++++ EXERCISE INPUTS

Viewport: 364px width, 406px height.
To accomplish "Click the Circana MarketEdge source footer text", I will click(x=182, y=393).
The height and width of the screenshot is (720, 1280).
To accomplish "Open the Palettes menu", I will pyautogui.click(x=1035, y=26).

++++++++
++++ EXERCISE INPUTS

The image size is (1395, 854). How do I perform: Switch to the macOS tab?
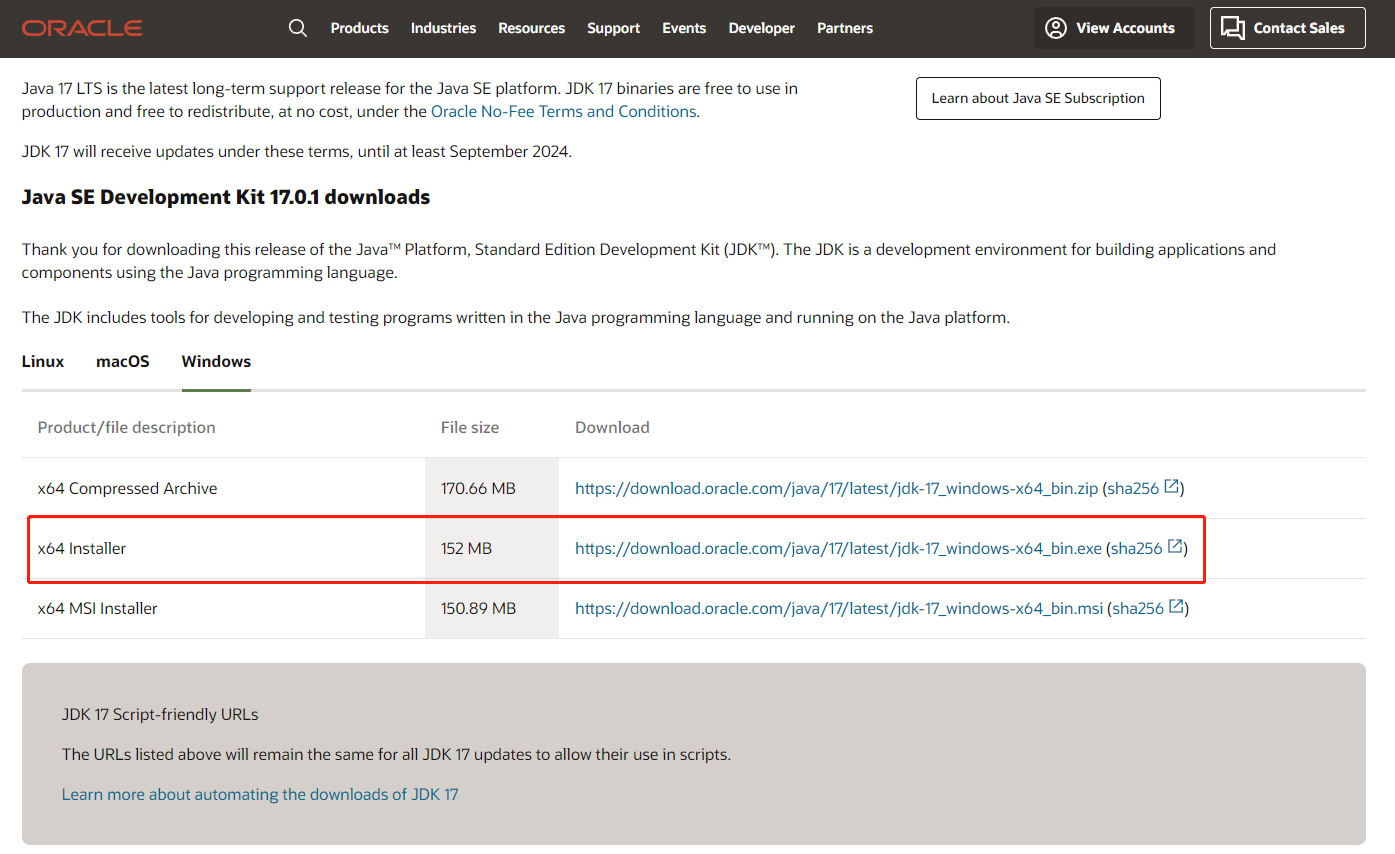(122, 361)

++++++++

## EXERCISE DESCRIPTION
Can you rewrite everything from the line containing "Viewport: 364px width, 406px height." down to the line containing "will pyautogui.click(x=1035, y=26)." as a numbered list, with blank lines left out?

## EXPECTED ANSWER
1. Viewport: 364px width, 406px height.
2. To accomplish "Click the Circana MarketEdge source footer text", I will click(x=182, y=393).
3. The height and width of the screenshot is (720, 1280).
4. To accomplish "Open the Palettes menu", I will pyautogui.click(x=1035, y=26).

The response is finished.